Today, the wetlands are making a comeback thanks to one man, Azzam Alwash. He’s a dual citizen of the US and Iraq, having immigrated to the states as a student in 1978. Alwash works as a a hydraulic engineer, now serving as the director of Nature Iraq, the nation’s first and only environmental group. Married to an American geologist and living in California, he often told his wife and two daughters that hiking in the state was nothing compared to his childhood hiking in these wetlands.
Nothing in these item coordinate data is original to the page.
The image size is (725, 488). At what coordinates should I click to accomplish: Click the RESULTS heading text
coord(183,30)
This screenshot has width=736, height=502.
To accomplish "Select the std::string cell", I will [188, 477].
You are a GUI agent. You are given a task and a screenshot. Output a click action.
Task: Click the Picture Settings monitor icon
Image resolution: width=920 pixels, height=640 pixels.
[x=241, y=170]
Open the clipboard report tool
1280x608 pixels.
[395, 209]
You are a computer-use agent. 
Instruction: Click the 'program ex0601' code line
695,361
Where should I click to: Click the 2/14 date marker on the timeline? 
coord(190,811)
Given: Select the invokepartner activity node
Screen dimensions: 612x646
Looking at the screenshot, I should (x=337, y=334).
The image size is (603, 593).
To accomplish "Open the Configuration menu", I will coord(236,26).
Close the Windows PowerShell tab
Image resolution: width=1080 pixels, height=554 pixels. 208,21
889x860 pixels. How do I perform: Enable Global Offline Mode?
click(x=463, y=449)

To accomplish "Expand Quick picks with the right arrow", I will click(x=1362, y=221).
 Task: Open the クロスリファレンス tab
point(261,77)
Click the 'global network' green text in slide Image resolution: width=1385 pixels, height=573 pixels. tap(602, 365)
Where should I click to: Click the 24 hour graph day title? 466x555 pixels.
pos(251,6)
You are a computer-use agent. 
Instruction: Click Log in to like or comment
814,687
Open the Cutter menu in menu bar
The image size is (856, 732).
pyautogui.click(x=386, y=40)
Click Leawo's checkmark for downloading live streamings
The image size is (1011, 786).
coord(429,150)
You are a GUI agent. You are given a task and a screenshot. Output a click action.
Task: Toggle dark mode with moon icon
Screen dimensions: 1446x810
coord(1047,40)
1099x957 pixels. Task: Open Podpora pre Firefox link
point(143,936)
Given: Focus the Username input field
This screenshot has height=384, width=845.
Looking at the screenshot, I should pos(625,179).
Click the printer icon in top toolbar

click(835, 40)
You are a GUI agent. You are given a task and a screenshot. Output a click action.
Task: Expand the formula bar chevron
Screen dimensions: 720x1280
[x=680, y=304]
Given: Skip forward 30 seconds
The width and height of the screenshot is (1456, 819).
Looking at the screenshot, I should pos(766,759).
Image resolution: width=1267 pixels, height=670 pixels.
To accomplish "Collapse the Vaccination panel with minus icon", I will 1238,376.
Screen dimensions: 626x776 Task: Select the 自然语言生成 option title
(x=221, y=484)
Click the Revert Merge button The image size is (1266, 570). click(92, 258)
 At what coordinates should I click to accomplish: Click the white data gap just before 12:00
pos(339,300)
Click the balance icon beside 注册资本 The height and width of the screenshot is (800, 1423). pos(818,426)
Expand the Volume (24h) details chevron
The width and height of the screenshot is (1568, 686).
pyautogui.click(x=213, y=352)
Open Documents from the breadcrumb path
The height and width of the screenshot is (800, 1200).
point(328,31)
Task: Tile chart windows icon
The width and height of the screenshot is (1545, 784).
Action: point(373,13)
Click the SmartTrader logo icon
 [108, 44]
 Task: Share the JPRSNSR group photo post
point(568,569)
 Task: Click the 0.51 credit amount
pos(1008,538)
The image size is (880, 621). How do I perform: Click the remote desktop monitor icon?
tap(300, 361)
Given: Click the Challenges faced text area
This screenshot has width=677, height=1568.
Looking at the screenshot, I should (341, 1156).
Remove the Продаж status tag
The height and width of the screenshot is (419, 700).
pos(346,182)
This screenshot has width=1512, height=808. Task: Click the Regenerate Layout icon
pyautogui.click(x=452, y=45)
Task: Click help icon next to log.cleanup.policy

It wasn’t until he returned to his homeland in 2003 that he witnessed the devastation for himself.

“I remembered water and green vegetation as far as the eye could see, but what I saw was nothing but desert, dust and the ruins of settlements,” he said.

Working with Curtis Richardson, an ecologist at Duke University, and receiving funding mainly from Italy (and at one time, from the US, Canada and Japan), Alwash dreams of making this into a tourist destination. Meanwhile, bombs are heard daily from Basra, Iraq, a city only 37 miles away. Many have left the project, fearing for their lives, but there have been some who have stayed, like Richardson.

“You do feel a little strange when you’re holding a pH monitor in your hand while everyone else is carrying a machine gun,” Richardson said. “Azzam is fighting a courageous battle, but he needs help.”

Help is coming from people like Broder Merkel of the Freiberg University of Mining and Technology. The German hydrogeologist has arrived to research sustainable oil production, among other things. Some of Iraq’s many oil reserves are underneath these wetlands.

“Maybe we can create incentives for the oil companies to contribute to the establishment of a nature reserve in return,” Alwash said.

For the sake of Eden, let’s hope so.